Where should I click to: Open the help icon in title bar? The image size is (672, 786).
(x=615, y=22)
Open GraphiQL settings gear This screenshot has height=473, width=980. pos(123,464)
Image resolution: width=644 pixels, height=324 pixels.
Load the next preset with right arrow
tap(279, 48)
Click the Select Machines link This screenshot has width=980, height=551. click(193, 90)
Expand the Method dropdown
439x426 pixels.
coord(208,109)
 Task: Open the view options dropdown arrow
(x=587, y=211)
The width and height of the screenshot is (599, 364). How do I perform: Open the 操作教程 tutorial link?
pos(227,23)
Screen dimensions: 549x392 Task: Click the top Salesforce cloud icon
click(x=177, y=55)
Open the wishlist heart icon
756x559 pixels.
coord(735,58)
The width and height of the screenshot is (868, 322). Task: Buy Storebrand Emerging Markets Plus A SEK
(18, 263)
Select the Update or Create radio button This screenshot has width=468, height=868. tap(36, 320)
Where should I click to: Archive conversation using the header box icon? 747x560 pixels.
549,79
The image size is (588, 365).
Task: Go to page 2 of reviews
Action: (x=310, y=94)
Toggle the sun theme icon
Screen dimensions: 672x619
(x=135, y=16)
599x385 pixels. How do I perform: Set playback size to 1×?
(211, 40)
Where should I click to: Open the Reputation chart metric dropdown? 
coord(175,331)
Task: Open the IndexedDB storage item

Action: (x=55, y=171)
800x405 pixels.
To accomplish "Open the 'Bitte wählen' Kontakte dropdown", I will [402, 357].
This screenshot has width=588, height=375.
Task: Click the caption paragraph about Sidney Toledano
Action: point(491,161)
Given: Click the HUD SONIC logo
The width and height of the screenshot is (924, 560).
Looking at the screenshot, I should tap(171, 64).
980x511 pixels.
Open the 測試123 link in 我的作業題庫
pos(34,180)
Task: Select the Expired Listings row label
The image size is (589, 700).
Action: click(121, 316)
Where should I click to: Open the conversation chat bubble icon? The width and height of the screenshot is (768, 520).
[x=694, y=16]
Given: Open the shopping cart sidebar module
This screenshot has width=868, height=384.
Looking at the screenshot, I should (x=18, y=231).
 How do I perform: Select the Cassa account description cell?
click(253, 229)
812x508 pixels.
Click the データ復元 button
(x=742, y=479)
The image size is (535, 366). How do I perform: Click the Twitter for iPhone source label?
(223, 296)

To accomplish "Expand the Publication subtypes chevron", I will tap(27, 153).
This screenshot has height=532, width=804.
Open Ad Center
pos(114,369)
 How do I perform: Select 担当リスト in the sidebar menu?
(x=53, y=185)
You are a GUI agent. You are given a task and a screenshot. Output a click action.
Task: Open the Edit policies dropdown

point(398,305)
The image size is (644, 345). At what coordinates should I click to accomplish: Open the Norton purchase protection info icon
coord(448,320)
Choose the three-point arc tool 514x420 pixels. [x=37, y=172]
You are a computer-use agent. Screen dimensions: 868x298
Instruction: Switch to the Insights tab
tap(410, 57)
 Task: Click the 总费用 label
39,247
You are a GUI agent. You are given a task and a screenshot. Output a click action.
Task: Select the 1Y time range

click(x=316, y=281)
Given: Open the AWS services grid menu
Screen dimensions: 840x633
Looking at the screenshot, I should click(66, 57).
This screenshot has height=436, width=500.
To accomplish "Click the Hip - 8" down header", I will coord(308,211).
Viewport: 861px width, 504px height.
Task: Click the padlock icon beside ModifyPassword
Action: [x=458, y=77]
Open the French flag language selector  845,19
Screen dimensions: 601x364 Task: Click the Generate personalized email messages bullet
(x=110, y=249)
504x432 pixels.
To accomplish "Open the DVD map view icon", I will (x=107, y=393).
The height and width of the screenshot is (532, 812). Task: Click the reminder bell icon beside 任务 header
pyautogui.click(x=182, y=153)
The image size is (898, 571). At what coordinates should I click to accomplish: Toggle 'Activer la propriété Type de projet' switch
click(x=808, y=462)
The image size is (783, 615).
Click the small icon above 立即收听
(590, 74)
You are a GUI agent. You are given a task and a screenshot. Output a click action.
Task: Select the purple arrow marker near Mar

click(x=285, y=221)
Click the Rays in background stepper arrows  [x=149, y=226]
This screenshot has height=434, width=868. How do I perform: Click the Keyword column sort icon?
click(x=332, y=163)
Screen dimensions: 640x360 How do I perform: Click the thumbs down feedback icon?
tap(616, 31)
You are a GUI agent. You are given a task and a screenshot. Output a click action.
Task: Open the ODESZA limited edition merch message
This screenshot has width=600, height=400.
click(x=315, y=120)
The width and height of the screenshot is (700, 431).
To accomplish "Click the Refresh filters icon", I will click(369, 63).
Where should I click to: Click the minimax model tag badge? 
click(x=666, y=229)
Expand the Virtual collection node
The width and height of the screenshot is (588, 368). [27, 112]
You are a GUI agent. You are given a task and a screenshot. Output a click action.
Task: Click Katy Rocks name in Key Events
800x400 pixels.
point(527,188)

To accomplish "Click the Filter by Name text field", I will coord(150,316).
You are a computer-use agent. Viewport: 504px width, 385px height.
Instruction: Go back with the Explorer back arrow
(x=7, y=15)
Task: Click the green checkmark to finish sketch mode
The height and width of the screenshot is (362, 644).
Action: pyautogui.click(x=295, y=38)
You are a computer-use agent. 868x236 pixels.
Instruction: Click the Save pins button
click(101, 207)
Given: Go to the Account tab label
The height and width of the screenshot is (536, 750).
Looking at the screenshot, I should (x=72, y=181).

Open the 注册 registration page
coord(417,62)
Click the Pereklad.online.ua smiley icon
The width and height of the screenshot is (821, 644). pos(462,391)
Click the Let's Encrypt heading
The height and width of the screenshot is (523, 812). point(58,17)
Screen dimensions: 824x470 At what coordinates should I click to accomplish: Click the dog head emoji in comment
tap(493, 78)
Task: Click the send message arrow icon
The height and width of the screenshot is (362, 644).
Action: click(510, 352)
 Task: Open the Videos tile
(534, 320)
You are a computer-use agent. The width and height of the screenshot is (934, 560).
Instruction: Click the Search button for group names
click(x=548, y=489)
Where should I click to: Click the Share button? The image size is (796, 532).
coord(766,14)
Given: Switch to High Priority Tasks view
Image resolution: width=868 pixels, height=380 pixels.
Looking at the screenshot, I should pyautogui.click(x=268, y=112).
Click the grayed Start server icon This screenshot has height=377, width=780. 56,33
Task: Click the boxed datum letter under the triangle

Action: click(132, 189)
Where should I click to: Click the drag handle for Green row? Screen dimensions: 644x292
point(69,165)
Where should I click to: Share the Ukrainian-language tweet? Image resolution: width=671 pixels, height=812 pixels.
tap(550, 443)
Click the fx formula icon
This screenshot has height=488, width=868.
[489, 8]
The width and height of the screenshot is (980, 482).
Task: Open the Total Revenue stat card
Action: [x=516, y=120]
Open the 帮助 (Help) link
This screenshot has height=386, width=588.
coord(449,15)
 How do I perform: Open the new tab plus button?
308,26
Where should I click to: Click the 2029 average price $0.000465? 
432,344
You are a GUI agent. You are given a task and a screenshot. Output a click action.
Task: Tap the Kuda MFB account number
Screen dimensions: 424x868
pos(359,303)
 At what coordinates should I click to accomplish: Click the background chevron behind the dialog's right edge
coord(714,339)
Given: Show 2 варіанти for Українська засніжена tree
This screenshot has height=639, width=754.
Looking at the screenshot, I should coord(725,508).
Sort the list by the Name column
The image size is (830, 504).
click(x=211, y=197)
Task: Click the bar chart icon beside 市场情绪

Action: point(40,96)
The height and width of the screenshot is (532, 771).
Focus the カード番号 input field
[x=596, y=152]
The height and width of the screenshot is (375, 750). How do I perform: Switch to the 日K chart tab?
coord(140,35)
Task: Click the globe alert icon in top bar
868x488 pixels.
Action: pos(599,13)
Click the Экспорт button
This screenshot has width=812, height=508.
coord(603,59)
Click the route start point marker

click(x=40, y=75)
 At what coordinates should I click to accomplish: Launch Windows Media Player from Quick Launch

### Task to complete
Only the lines from the one holding "Task: Click the globe alert icon in top bar" through the final line of the entries, both included, should be given again, word for word.

### Result below
Task: Click the globe alert icon in top bar
868x488 pixels.
Action: pos(599,13)
Click the Экспорт button
This screenshot has width=812, height=508.
coord(603,59)
Click the route start point marker

click(x=40, y=75)
 At what coordinates should I click to accomplish: Launch Windows Media Player from Quick Launch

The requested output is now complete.